263. In addition, I think it is important to state clearly the
interaction between the Crown prerogative and s. 2(1) of the Indian Act .
Section 2(1) does not constrain the Crown’s prerogative to deal with lands for
the use of Indians, but rather provides a definition of “reserve” for the
purposes of the Act. Section 18(d) of the 1952 Territorial
Lands Act gives the Governor in Council a discretionary power to protect
Crown lands from disposal for a wide range of public purposes, including the
welfare of Indians. In my view, neither provision, either expressly or by
necessary implication, limits the scope of the Crown’s prerogative to set aside
or apart lands for Aboriginal peoples.
3
All of the parties agree that the power to create reserves was
originally based on the royal prerogative.

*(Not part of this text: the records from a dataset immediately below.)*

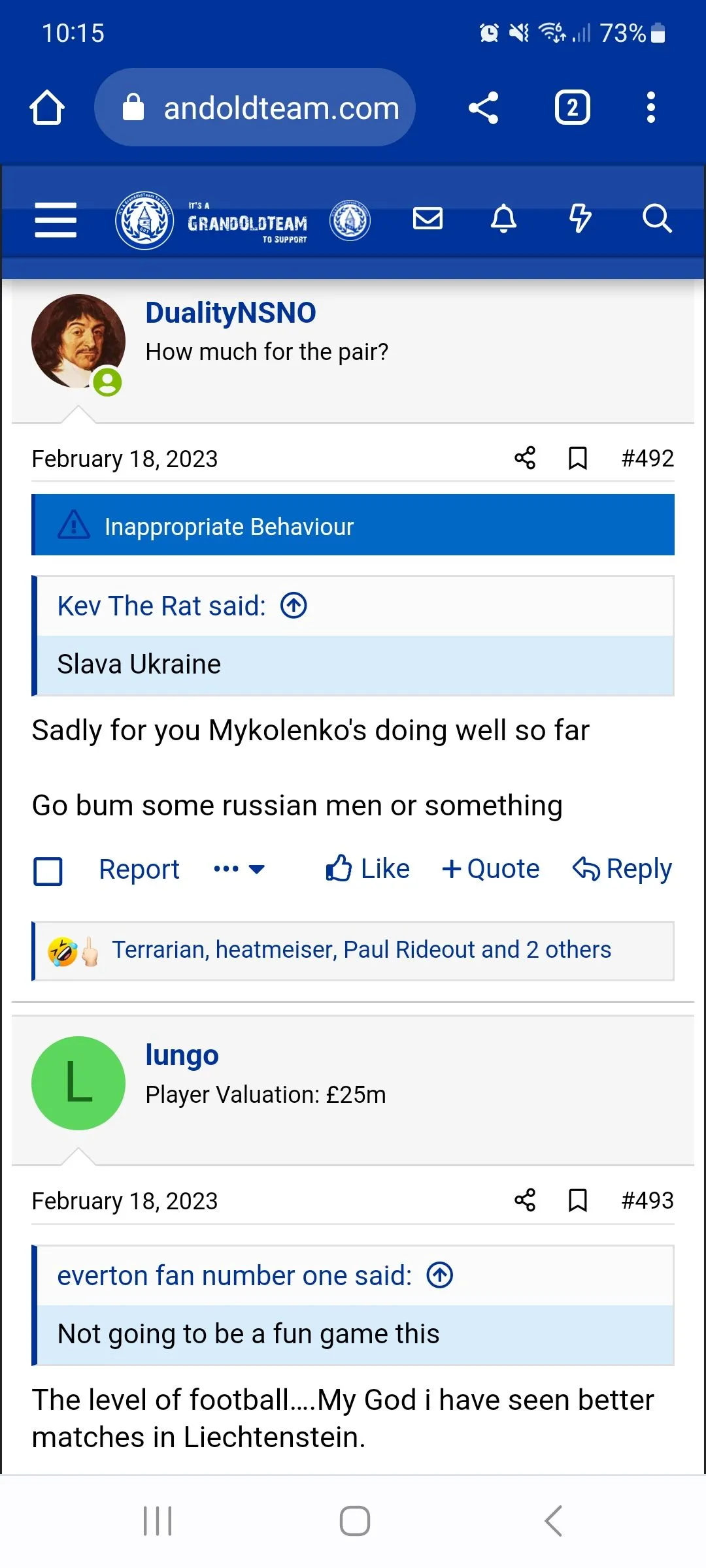
Task: Jump to Kev The Rat's quoted post
Action: point(294,606)
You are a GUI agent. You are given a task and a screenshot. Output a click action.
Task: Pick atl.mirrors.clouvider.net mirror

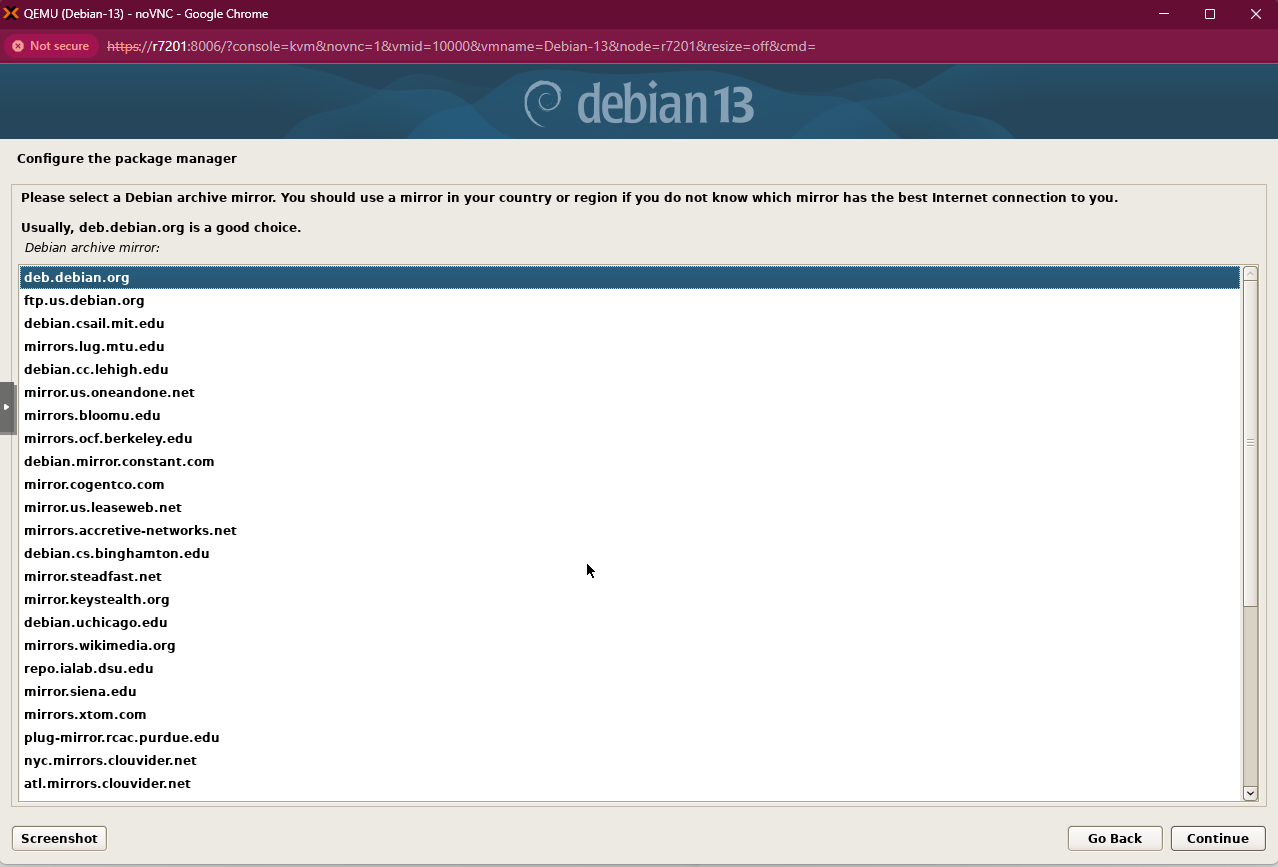pyautogui.click(x=107, y=783)
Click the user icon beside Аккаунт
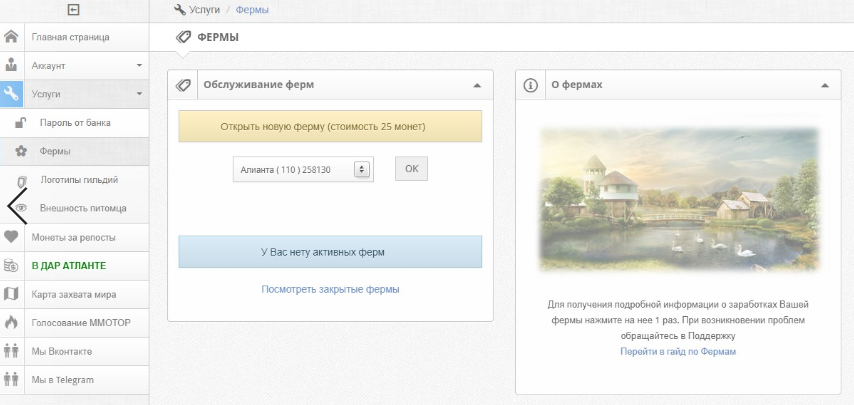The height and width of the screenshot is (405, 854). [x=11, y=65]
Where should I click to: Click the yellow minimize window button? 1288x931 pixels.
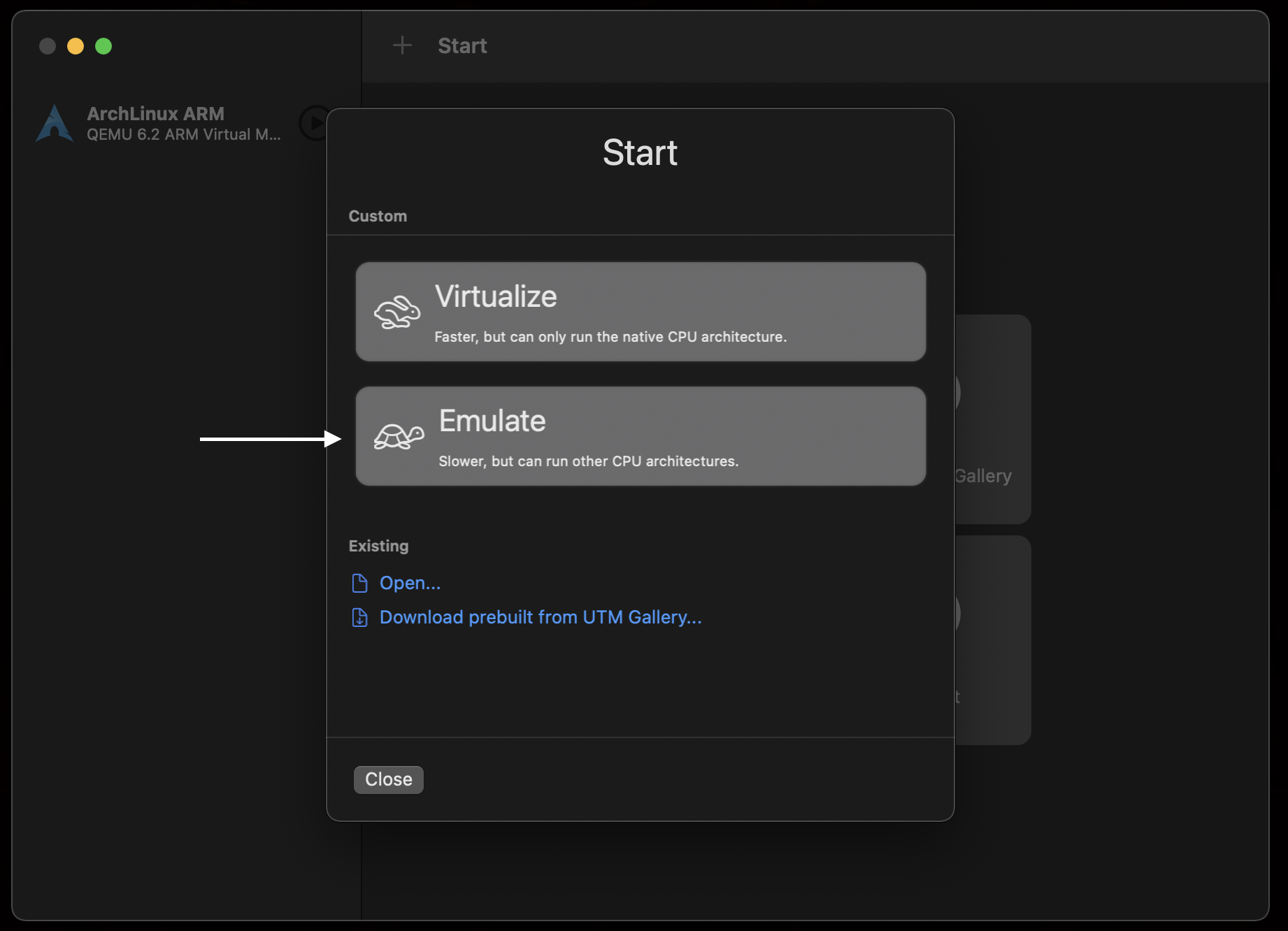[76, 46]
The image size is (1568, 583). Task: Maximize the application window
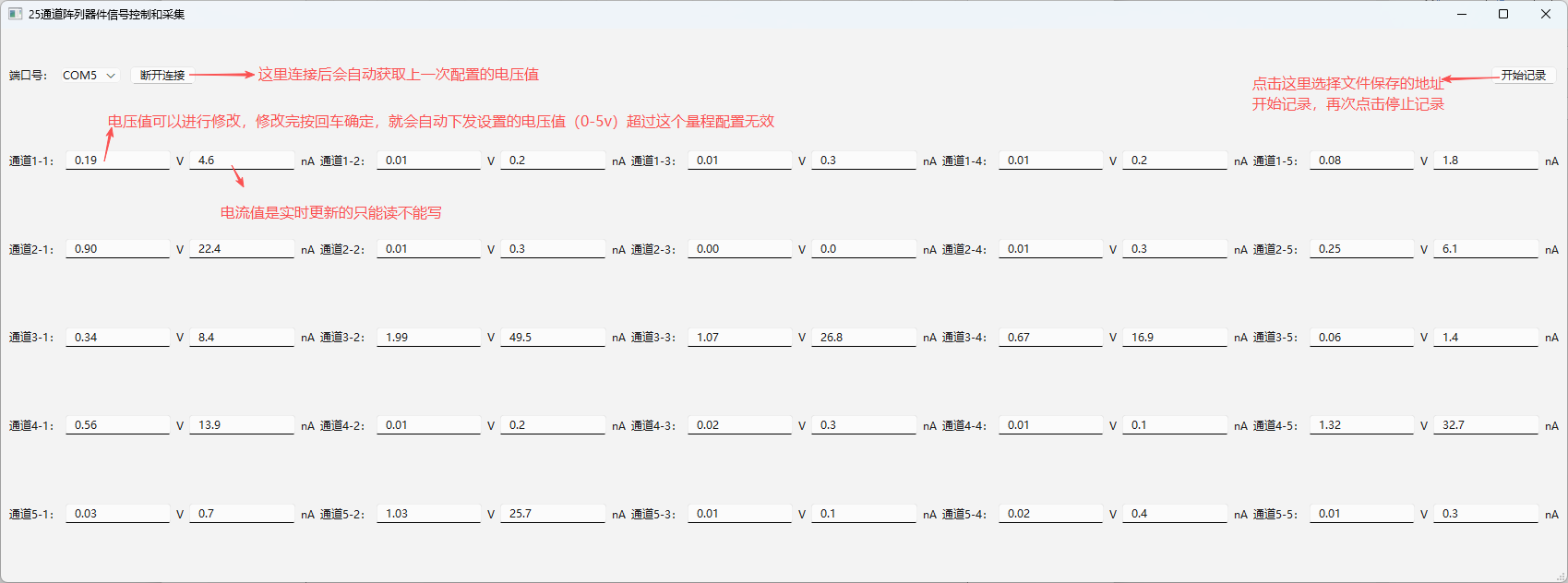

The power is thought to be part of
the Crown’s prerogative to administer and dispose of public property including
Crown lands (see P. Lordon, Q.C., Crown Law (1991), at p. 96). The
appellants nonetheless contend that this power has long been regulated by
statute, including the successive Indian Acts which date back to Confederation
as well as various statutes governing the disposition and management of Crown
lands. They assert in particular that the right to establish reserves in the
Yukon Territory is found in the Indian Act and the Territorial Lands
Act which have replaced the prerogative. My colleague disagrees with the
appellants that the prerogative has been displaced, but concedes that it has
been limited.
4
There is no doubt that a royal prerogative can be abolished or limited
by clear and express statutory provision: see R. v. Operation Dismantle Inc.,
[1983] 1 F.C. 745, at p. 780, aff’d [1985] 1 S.C.R. 441, at p. 464. It is
less certain whether in Canada the prerogative may be abolished or limited by
necessary implication. Although this doctrine seems well established in the
English courts (see Attorney-General v. De Keyser’s Royal
Hotel, Ltd., [1920] A.C. 508 (H.L.)), this Court has questioned its
application as an exception to Crown immunity (see R. v. Eldorado Nuclear
Ltd., [1983] 2 S.C.R. 551, at p. 558; Sparling v. Quebec (Caisse de
dépôt et placement du Québec), [1988] 2 S.C.R. 1015, at pp.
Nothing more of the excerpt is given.